Rows for locating words and elements:
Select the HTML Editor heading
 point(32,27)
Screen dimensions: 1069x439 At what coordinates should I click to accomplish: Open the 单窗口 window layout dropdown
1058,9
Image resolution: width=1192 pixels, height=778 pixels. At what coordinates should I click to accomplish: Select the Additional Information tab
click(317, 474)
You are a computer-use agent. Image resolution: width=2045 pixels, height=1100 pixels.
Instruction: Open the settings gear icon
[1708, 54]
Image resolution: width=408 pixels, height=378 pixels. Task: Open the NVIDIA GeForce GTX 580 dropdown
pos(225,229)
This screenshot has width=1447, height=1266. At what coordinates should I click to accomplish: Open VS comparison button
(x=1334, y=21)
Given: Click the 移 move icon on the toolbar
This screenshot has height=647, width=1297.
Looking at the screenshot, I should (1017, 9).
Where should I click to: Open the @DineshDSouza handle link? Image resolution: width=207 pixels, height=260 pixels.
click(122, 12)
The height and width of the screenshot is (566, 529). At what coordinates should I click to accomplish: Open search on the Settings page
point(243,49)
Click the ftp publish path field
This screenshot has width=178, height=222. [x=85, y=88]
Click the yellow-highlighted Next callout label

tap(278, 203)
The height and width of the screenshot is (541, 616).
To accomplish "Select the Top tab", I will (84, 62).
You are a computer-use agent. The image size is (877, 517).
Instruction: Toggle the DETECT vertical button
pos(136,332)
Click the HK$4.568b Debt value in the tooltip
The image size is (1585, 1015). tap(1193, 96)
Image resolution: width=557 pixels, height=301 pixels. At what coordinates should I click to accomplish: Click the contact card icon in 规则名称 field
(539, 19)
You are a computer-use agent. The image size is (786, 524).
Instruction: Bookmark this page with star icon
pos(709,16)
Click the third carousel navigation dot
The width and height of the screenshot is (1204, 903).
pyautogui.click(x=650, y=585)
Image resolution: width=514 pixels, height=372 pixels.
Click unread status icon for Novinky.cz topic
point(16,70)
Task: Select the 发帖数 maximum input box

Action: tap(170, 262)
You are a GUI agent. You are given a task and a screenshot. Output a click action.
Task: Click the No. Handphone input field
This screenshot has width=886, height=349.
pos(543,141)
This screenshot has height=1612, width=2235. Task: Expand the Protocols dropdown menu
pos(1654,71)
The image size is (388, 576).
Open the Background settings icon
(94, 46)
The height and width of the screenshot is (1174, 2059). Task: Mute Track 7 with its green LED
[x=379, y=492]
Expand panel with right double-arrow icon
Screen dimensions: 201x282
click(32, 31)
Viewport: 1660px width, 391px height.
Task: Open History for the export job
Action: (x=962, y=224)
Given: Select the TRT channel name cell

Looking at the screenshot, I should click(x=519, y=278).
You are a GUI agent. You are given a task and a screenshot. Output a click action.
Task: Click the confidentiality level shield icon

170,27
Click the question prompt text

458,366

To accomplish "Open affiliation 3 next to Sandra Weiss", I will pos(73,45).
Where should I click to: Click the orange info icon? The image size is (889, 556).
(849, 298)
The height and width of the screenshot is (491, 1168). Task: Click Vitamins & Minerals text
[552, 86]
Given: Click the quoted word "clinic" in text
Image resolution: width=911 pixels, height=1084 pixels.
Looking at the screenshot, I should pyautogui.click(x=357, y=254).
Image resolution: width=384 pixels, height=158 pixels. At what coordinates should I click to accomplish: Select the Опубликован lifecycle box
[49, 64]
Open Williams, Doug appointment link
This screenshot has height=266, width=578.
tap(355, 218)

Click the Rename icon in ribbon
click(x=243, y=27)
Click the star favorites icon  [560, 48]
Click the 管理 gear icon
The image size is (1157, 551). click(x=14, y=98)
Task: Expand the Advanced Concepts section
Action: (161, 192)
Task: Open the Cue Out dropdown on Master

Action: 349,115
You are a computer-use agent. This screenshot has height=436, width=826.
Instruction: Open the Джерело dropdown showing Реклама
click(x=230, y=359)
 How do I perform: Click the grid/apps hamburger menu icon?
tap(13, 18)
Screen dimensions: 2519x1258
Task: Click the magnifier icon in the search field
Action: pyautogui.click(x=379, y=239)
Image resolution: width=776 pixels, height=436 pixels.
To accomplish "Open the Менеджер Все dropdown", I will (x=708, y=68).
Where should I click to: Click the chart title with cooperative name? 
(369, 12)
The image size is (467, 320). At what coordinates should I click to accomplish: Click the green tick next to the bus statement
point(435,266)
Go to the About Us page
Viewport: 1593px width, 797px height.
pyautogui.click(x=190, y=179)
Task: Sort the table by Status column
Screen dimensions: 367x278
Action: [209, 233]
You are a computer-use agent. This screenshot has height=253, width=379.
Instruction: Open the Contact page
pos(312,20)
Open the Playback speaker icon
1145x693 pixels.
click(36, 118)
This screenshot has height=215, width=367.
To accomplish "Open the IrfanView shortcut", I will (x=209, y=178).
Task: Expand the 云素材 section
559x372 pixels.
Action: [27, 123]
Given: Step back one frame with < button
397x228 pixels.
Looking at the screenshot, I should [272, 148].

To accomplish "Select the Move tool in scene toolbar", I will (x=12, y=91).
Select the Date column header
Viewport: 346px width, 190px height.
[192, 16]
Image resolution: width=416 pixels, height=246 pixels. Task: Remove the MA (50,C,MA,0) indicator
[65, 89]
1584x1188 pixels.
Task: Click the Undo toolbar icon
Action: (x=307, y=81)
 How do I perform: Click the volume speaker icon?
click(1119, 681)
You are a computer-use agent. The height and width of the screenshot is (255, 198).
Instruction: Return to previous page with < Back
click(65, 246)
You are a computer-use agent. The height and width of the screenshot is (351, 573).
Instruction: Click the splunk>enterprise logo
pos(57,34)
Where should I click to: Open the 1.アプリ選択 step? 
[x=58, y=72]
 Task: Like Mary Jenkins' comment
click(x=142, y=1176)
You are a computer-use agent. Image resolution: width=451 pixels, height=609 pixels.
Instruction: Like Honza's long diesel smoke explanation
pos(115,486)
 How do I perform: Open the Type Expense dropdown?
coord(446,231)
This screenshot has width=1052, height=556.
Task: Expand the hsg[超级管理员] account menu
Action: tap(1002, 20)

Objective: Reproduce all of the rows above, substituting "desktop automation assistant" for every occurrence of "computer-use agent" and leaving everything else unchanged.

Task result:
Select the HTML Editor heading
 point(32,27)
Screen dimensions: 1069x439 At what coordinates should I click to accomplish: Open the 单窗口 window layout dropdown
1058,9
Image resolution: width=1192 pixels, height=778 pixels. At what coordinates should I click to accomplish: Select the Additional Information tab
click(317, 474)
You are a desktop automation assistant. Image resolution: width=2045 pixels, height=1100 pixels.
Instruction: Open the settings gear icon
[1708, 54]
Image resolution: width=408 pixels, height=378 pixels. Task: Open the NVIDIA GeForce GTX 580 dropdown
pos(225,229)
This screenshot has width=1447, height=1266. At what coordinates should I click to accomplish: Open VS comparison button
(x=1334, y=21)
Given: Click the 移 move icon on the toolbar
This screenshot has height=647, width=1297.
Looking at the screenshot, I should (1017, 9).
Where should I click to: Open the @DineshDSouza handle link? Image resolution: width=207 pixels, height=260 pixels.
click(122, 12)
The height and width of the screenshot is (566, 529). At what coordinates should I click to accomplish: Open search on the Settings page
point(243,49)
Click the ftp publish path field
This screenshot has width=178, height=222. [x=85, y=88]
Click the yellow-highlighted Next callout label

tap(278, 203)
The height and width of the screenshot is (541, 616).
To accomplish "Select the Top tab", I will (84, 62).
You are a desktop automation assistant. The image size is (877, 517).
Instruction: Toggle the DETECT vertical button
pos(136,332)
Click the HK$4.568b Debt value in the tooltip
The image size is (1585, 1015). tap(1193, 96)
Image resolution: width=557 pixels, height=301 pixels. At what coordinates should I click to accomplish: Click the contact card icon in 规则名称 field
(539, 19)
You are a desktop automation assistant. The image size is (786, 524).
Instruction: Bookmark this page with star icon
pos(709,16)
Click the third carousel navigation dot
The width and height of the screenshot is (1204, 903).
pyautogui.click(x=650, y=585)
Image resolution: width=514 pixels, height=372 pixels.
Click unread status icon for Novinky.cz topic
point(16,70)
Task: Select the 发帖数 maximum input box

Action: tap(170, 262)
You are a GUI agent. You are given a task and a screenshot. Output a click action.
Task: Click the No. Handphone input field
This screenshot has width=886, height=349.
pos(543,141)
This screenshot has height=1612, width=2235. Task: Expand the Protocols dropdown menu
pos(1654,71)
The image size is (388, 576).
Open the Background settings icon
(94, 46)
The height and width of the screenshot is (1174, 2059). Task: Mute Track 7 with its green LED
[x=379, y=492]
Expand panel with right double-arrow icon
Screen dimensions: 201x282
click(32, 31)
Viewport: 1660px width, 391px height.
Task: Open History for the export job
Action: (x=962, y=224)
Given: Select the TRT channel name cell

Looking at the screenshot, I should click(x=519, y=278).
You are a GUI agent. You are given a task and a screenshot. Output a click action.
Task: Click the confidentiality level shield icon

170,27
Click the question prompt text

458,366

To accomplish "Open affiliation 3 next to Sandra Weiss", I will pos(73,45).
Where should I click to: Click the orange info icon? The image size is (889, 556).
(849, 298)
The height and width of the screenshot is (491, 1168). Task: Click Vitamins & Minerals text
[552, 86]
Given: Click the quoted word "clinic" in text
Image resolution: width=911 pixels, height=1084 pixels.
Looking at the screenshot, I should pyautogui.click(x=357, y=254).
Image resolution: width=384 pixels, height=158 pixels. At what coordinates should I click to accomplish: Select the Опубликован lifecycle box
[49, 64]
Open Williams, Doug appointment link
This screenshot has height=266, width=578.
tap(355, 218)

Click the Rename icon in ribbon
click(x=243, y=27)
Click the star favorites icon  [560, 48]
Click the 管理 gear icon
The image size is (1157, 551). click(x=14, y=98)
Task: Expand the Advanced Concepts section
Action: (161, 192)
Task: Open the Cue Out dropdown on Master

Action: 349,115
You are a desktop automation assistant. This screenshot has height=436, width=826.
Instruction: Open the Джерело dropdown showing Реклама
click(x=230, y=359)
 How do I perform: Click the grid/apps hamburger menu icon?
tap(13, 18)
Screen dimensions: 2519x1258
Task: Click the magnifier icon in the search field
Action: pyautogui.click(x=379, y=239)
Image resolution: width=776 pixels, height=436 pixels.
To accomplish "Open the Менеджер Все dropdown", I will (x=708, y=68).
Where should I click to: Click the chart title with cooperative name? 
(369, 12)
The image size is (467, 320). At what coordinates should I click to accomplish: Click the green tick next to the bus statement
point(435,266)
Go to the About Us page
Viewport: 1593px width, 797px height.
pyautogui.click(x=190, y=179)
Task: Sort the table by Status column
Screen dimensions: 367x278
Action: [209, 233]
You are a desktop automation assistant. This screenshot has height=253, width=379.
Instruction: Open the Contact page
pos(312,20)
Open the Playback speaker icon
1145x693 pixels.
click(36, 118)
This screenshot has height=215, width=367.
To accomplish "Open the IrfanView shortcut", I will (x=209, y=178).
Task: Expand the 云素材 section
559x372 pixels.
Action: [27, 123]
Given: Step back one frame with < button
397x228 pixels.
Looking at the screenshot, I should [272, 148].

To accomplish "Select the Move tool in scene toolbar", I will (x=12, y=91).
Select the Date column header
Viewport: 346px width, 190px height.
[192, 16]
Image resolution: width=416 pixels, height=246 pixels. Task: Remove the MA (50,C,MA,0) indicator
[65, 89]
1584x1188 pixels.
Task: Click the Undo toolbar icon
Action: (x=307, y=81)
 How do I perform: Click the volume speaker icon?
click(1119, 681)
You are a desktop automation assistant. The height and width of the screenshot is (255, 198).
Instruction: Return to previous page with < Back
click(65, 246)
You are a desktop automation assistant. The height and width of the screenshot is (351, 573).
Instruction: Click the splunk>enterprise logo
pos(57,34)
Where should I click to: Open the 1.アプリ選択 step? 
[x=58, y=72]
 Task: Like Mary Jenkins' comment
click(x=142, y=1176)
You are a desktop automation assistant. Image resolution: width=451 pixels, height=609 pixels.
Instruction: Like Honza's long diesel smoke explanation
pos(115,486)
 How do I perform: Open the Type Expense dropdown?
coord(446,231)
This screenshot has width=1052, height=556.
Task: Expand the hsg[超级管理员] account menu
Action: tap(1002, 20)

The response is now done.